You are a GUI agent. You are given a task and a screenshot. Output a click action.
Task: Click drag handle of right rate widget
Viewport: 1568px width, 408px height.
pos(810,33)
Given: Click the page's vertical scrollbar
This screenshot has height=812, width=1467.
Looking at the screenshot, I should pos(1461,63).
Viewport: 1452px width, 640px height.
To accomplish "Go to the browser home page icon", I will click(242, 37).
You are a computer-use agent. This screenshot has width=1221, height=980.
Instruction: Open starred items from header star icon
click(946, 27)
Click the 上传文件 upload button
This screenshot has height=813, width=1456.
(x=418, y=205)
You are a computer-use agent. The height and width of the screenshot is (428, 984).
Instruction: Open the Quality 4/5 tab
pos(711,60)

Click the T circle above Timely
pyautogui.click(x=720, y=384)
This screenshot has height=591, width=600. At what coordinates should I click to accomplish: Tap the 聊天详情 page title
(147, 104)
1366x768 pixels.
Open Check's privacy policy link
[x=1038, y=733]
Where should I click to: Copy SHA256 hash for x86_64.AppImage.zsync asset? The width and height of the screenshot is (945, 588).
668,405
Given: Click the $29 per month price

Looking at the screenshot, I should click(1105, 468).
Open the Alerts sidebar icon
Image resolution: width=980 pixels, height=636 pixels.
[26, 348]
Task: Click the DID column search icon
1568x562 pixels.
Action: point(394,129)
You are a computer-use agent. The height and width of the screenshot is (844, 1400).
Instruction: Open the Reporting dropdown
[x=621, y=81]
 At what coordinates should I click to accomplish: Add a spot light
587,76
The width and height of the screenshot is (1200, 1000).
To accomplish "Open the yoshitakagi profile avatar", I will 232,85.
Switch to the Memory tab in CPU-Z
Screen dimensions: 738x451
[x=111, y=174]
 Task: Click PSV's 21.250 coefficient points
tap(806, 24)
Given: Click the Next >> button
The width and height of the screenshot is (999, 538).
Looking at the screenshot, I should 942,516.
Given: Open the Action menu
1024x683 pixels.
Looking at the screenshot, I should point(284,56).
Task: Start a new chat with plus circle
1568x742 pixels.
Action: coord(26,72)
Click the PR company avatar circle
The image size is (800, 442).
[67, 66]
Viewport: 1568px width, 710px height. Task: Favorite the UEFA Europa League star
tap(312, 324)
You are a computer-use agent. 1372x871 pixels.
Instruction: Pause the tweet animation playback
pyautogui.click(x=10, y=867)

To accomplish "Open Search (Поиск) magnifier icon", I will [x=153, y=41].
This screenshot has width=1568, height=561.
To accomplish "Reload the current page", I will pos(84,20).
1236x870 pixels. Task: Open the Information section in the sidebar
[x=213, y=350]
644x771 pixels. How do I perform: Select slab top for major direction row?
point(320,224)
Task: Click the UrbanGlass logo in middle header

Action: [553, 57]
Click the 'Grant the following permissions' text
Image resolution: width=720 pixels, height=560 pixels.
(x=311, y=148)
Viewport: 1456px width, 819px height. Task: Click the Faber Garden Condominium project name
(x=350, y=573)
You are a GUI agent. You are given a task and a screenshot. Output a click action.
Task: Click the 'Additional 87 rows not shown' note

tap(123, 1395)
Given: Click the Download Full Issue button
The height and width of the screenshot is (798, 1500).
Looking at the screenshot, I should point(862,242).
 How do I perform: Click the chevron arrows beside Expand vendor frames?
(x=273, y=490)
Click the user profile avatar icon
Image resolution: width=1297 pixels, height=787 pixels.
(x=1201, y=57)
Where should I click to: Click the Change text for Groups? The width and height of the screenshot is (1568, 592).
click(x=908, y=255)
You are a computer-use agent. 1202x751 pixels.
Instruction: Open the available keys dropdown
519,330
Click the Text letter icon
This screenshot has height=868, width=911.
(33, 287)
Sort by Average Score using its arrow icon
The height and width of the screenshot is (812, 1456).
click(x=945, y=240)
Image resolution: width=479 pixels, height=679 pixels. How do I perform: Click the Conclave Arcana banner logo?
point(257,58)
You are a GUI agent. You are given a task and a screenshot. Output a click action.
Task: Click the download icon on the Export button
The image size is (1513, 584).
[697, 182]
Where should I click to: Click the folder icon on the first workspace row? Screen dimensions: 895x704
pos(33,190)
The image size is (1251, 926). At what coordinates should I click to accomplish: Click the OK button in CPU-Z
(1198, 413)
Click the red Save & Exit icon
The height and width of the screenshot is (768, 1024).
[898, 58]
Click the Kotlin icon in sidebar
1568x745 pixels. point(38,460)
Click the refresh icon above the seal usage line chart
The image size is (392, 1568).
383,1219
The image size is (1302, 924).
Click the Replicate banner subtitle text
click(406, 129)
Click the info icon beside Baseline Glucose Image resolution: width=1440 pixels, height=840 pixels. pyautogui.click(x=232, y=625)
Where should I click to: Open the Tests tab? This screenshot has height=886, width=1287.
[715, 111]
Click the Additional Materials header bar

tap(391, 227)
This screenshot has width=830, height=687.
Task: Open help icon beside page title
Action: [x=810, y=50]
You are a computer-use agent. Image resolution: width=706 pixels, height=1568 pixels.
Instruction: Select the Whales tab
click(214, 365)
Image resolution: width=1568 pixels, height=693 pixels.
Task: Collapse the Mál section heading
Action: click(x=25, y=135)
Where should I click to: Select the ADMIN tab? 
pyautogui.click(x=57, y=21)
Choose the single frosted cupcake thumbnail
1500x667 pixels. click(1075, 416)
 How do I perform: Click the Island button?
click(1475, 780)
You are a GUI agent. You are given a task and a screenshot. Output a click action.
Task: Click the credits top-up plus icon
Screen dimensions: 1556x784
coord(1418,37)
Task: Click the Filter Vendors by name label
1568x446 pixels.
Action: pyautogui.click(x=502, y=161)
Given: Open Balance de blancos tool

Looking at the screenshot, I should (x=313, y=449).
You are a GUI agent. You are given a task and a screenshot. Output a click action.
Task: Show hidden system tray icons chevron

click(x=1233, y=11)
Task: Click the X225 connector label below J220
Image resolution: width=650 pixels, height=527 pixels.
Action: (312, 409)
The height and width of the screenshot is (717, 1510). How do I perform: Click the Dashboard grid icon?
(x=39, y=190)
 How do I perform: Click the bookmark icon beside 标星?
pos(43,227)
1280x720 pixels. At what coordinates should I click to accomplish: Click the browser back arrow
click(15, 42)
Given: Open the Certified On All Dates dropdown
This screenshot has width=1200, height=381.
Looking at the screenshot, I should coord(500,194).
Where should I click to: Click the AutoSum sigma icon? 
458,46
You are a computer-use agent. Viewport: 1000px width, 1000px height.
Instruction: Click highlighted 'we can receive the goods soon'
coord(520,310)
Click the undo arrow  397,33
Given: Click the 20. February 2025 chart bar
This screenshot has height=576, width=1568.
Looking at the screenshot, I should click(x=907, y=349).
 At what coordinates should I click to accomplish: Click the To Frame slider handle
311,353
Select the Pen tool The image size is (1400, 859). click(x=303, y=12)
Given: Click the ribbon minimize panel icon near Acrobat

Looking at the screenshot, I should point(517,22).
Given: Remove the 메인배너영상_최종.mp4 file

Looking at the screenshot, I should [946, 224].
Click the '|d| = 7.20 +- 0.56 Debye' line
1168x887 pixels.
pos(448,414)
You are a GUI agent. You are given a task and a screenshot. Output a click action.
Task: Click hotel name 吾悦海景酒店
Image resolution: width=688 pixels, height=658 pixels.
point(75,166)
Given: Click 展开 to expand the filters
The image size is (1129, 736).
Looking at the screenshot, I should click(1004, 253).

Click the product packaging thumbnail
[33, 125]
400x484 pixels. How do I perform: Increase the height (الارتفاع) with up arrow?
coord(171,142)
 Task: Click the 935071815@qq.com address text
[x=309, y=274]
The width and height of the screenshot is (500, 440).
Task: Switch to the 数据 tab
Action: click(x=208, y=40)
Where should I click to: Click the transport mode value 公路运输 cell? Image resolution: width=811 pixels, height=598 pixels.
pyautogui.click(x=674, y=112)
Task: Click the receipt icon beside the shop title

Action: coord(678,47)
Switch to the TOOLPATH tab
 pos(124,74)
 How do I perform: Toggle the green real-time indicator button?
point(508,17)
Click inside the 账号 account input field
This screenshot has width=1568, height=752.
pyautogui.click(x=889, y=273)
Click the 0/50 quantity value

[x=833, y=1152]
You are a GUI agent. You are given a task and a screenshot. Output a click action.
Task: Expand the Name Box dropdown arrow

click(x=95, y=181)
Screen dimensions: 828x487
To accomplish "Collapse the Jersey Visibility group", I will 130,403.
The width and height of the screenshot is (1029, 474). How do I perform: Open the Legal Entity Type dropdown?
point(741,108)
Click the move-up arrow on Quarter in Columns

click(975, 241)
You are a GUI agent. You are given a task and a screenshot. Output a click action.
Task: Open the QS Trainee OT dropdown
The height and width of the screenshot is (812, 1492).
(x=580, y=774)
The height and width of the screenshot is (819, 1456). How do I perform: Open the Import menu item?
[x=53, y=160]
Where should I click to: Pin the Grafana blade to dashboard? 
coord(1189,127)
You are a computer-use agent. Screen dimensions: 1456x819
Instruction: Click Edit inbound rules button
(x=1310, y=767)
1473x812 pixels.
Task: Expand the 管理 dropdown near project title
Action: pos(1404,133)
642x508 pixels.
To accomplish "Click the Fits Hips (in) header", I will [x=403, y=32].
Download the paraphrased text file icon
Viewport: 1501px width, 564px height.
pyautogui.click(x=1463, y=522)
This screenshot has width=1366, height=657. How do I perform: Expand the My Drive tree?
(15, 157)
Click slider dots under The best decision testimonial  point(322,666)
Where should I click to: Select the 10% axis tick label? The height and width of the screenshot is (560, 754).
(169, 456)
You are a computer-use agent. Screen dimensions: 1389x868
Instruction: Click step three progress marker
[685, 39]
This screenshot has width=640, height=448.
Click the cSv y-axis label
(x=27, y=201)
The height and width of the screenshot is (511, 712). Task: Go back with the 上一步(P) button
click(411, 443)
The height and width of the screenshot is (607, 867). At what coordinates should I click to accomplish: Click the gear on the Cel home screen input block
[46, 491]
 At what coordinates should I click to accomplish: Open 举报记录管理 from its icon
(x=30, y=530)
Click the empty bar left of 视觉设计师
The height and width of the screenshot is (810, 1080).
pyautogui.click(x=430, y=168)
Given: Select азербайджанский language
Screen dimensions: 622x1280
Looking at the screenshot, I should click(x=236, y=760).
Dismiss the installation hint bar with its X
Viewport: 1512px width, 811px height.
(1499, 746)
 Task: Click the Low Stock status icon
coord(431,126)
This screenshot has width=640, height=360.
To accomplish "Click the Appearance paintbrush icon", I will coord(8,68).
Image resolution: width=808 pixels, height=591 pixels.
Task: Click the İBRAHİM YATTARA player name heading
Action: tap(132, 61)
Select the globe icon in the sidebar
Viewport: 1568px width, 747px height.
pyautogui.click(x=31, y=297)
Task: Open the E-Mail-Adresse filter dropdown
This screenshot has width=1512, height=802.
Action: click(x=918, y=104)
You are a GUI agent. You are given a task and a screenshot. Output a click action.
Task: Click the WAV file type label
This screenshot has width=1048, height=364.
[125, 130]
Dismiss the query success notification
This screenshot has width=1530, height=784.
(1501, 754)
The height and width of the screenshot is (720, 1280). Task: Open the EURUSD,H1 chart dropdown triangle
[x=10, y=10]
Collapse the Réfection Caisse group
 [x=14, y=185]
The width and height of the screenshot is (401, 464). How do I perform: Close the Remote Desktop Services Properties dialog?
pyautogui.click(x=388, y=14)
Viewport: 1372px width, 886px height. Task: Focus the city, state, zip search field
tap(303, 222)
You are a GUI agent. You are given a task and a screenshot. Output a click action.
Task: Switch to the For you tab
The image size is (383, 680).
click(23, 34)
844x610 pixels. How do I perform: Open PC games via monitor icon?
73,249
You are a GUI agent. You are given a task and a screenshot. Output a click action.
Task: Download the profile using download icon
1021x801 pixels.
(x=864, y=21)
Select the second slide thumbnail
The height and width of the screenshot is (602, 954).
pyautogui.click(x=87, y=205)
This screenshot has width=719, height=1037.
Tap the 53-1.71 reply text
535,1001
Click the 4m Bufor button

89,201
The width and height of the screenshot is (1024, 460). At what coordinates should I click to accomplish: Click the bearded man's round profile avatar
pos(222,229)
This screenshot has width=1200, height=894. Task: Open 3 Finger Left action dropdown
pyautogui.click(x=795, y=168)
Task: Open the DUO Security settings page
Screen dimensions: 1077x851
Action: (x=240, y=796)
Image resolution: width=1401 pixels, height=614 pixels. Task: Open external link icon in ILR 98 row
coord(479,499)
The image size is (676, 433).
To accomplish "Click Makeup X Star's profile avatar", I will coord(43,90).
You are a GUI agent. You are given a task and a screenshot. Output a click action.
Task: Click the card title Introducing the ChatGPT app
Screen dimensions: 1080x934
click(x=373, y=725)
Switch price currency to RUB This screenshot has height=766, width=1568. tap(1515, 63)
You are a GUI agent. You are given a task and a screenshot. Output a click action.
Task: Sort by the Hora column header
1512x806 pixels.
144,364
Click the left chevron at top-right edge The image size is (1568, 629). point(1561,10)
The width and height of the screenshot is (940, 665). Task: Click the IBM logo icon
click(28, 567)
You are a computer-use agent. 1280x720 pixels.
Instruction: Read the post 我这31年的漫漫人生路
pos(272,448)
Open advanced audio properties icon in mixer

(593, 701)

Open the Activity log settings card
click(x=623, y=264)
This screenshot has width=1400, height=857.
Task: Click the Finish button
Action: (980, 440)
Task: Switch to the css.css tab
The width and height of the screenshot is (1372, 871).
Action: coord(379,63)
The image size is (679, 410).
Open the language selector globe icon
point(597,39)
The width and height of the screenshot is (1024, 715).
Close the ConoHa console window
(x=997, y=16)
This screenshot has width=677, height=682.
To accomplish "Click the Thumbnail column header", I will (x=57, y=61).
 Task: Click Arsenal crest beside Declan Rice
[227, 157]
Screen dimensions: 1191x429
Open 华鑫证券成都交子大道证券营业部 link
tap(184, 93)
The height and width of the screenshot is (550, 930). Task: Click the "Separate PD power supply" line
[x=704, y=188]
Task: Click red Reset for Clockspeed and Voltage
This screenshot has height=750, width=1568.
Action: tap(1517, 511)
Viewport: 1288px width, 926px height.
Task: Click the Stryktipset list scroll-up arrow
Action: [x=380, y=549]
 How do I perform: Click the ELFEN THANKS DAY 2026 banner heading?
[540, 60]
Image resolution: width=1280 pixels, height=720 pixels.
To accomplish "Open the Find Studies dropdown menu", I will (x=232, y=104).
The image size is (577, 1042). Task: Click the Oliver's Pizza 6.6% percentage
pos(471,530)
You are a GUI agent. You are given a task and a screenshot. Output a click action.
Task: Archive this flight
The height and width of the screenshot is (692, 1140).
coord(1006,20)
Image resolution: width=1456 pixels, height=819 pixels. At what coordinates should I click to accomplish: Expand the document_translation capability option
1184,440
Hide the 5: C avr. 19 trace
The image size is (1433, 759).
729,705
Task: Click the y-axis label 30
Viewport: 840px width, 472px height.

- REQUIRED WORK -
Extract every line of the entries above that contains the word "Additional", matching case exactly.

- RESULT OF THE TASK -
Task: Click the 'Additional 87 rows not shown' note
Click the Additional Materials header bar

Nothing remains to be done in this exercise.